La politica Europea punta ridurre le emissioni del 55%

Il parlamento Europeo ha votato ieri il pacchetto Fit for 55, si tratta di un insieme di test legislativi che orientano la politica ue al taglio del 55% le emissioni entro il 2030, con l’obiettivo di arrivare a raggiungere la neutralità climatica a metà secolo.

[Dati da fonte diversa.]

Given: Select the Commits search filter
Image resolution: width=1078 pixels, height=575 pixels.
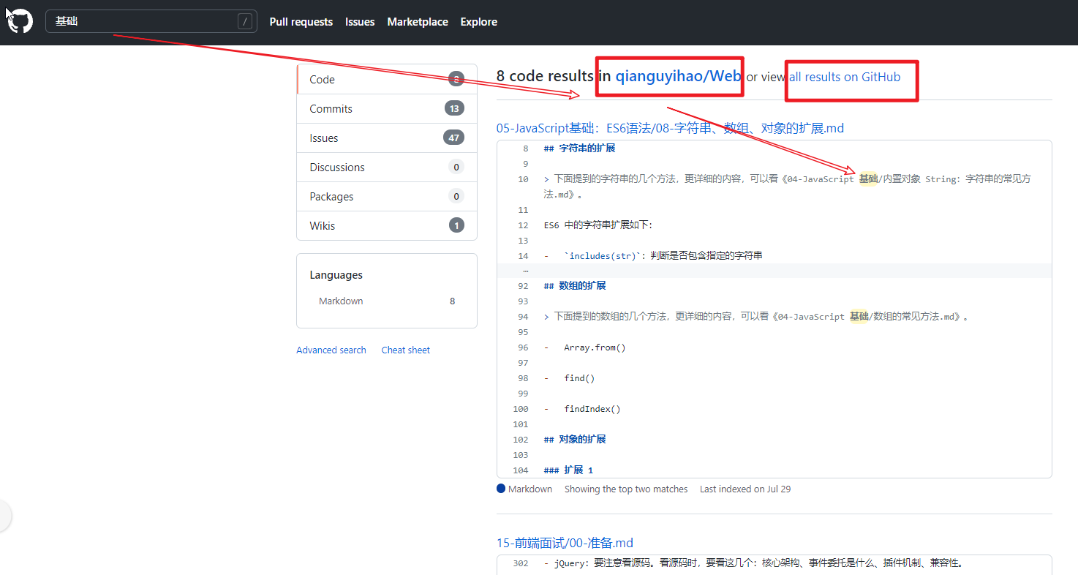Looking at the screenshot, I should [x=331, y=108].
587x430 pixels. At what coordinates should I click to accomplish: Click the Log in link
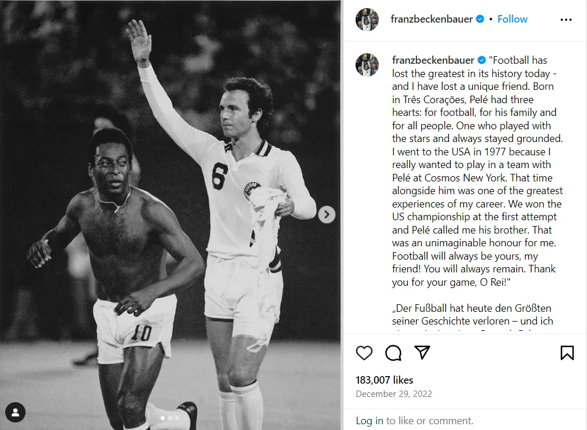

Degli 8 testi ne sono stati approvati cinque: due riguardano l’aviazione, due le emissioni e gli assorbimenti CO2 da agricoltura e foreste e uno invece riguarda gli standard di emissioni di Co2 per nuove auto e furgoni. Ad essere stato approvato anche un emendamento bipartisan, firmato dagli eurodeputati di tutti gli schieramenti, per prolungare la deroga alle regola Ue degli standard di emissione della Co2 ed è così stato dato il via libera del Parlamento del prolungamento dal 2030 fino al 2036 della deroga per i piccoli produttori di auto (da 1000 a 10mila l’anno) e furgoni (da 1000 a 22mila). Dagli eurodeputati sono state approvate anche le misure per far sì che il mercato europeo della CO2 copra le emissioni di tutti i voli in partenza da un aeroporto nello Spazio economico europeo, e per eliminare le quote gratuite per il settore nel 2025 anziché nel 2027 come proposto dalla Commissione

È stata avallata, dall’Europarlamento, la proposta di porre fine alle vendite di auto nuove a benzina e diesel nel 2035, mentre non è stato approvato l’emendamento sostenuto dal Ppe per la riduzione delle emissioni di CO2 del 90% invece che del 100%.

Alla Commissione Ambiente è stata rinviata la riforma dell’Est, il sistema di cambio per le quote di emissione, e i due testi collegati (il Fondo sociale per il clima e quello per i “dazi climatici”) dato che diversi punti hanno diviso la maggioranza. Il voto in merito a questi testi già era considerato complicato, ma a rendere impossibile l’approvazione è stato il timing dell’eliminazione delle quote di emissioni gratuite di cui, attualmente, beneficia la grande industria europea. Per S&D e i liberali di Renew il range doveva essere 2026-32, mentre per Ppe ed Ecr il 2028-34. Passato l’emendamento dei Popolari il capogruppo S&D, Iraxte Garcia Perez, ha chiesto un’interruzione per consultazioni, dopo alcuni momenti concitati i Socialisti hanno bloccato la riforma e la maggioranza ha espresso voto contrario.

Il presidente della commissione Ambiente dell’Europarlamento Pascal Canfin ha spiegato in un tweet: “dopo l’esito negativo della riforma del mercato del carbonio al Parlamento europeo, ci concediamo 15 giorni per raggiungere un accordo e votare questa fondamentale riforma climatica il 23 giugno“. L’obiettivo è approvarne una parte sostanziale prima della Cop di Sharm El Sheikh, in programma per il prossimo novembre.